SELECTED PASSAGE:

Remembering Cesar Chavez

Saturday is Cesar Chavez’s birthday – a holiday in California. Some government offices are celebrating on Friday, others on Monday.

When Chavez died on April 23, 1993, staff writer George Ramos wrote The Times obituary published the next morning. He wrote:

Cesar Chavez, who organized the United Farm Workers union, staged a massive grape boycott in the late 1960s to dramatize the plight of America’s poor farmhands, and later became a Gandhi-like leader to urban Mexican-Americans, was found dead Friday in San Luis, Ariz., police said. He was 66.

Authorities in San Luis, a small farming town on the Mexican border about 25 miles south of Chavez’s native Yuma, said the legendary farm workers’ leader apparently died in his sleep at the home of a family friend.

“He was our Gandhi,” said Democratic state Sen. Art Torres, a prominent Chicano politician from Los Angeles’ Eastside, upon hearing news of Chavez’s death. “He was our Dr. Martin Luther King.

“It’s hard to find people like him who epitomized the spiritual and political goals of a people.”

RECORDED DATA:
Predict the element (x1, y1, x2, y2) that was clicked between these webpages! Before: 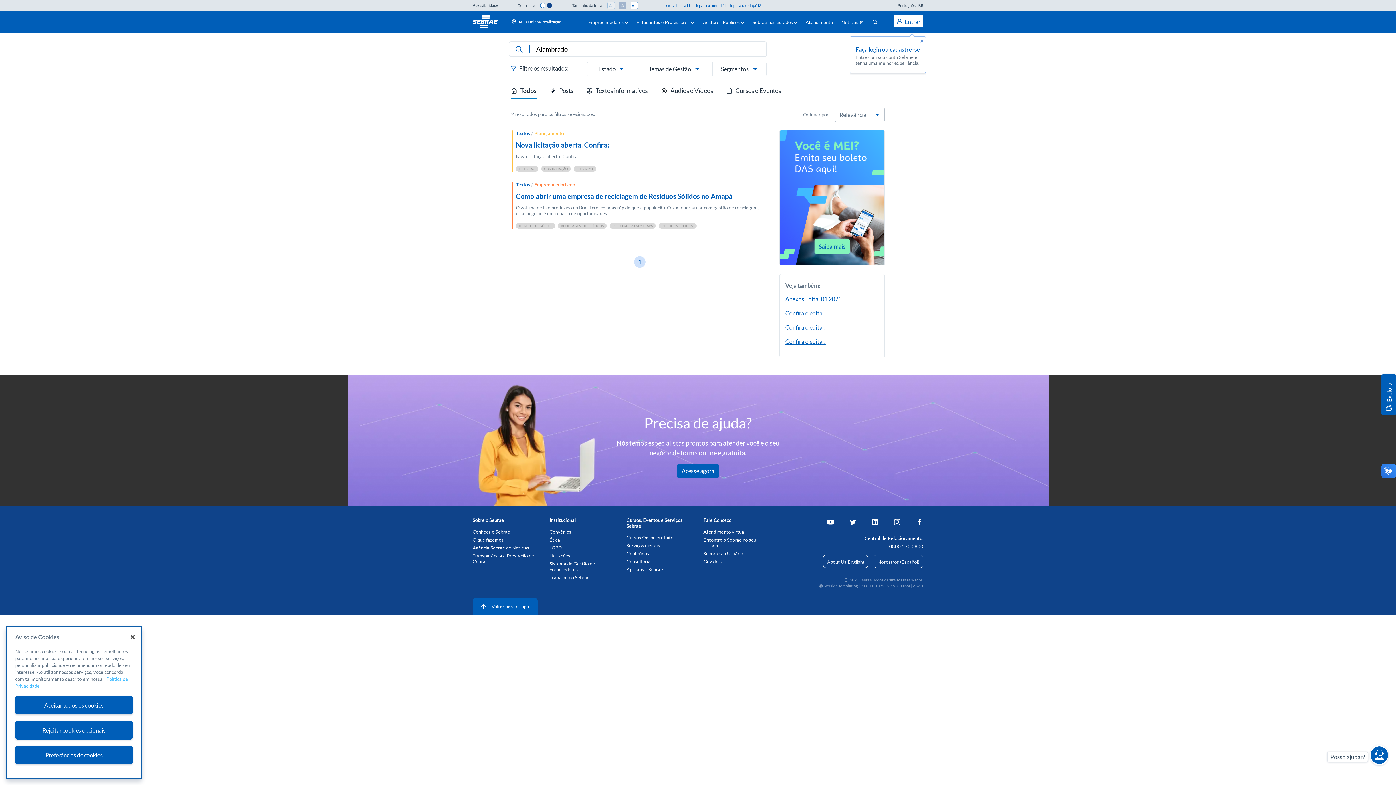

EXERCISE: Copy the Cesar Chavez obituary excerpt word for word, everything from "Remembering Cesar Chavez" down to "said. He was 66.". The data that comes after the text is a separate body of material.

TASK SOLUTION:
Remembering Cesar Chavez

Saturday is Cesar Chavez’s birthday – a holiday in California. Some government offices are celebrating on Friday, others on Monday.

When Chavez died on April 23, 1993, staff writer George Ramos wrote The Times obituary published the next morning. He wrote:

Cesar Chavez, who organized the United Farm Workers union, staged a massive grape boycott in the late 1960s to dramatize the plight of America’s poor farmhands, and later became a Gandhi-like leader to urban Mexican-Americans, was found dead Friday in San Luis, Ariz., police said. He was 66.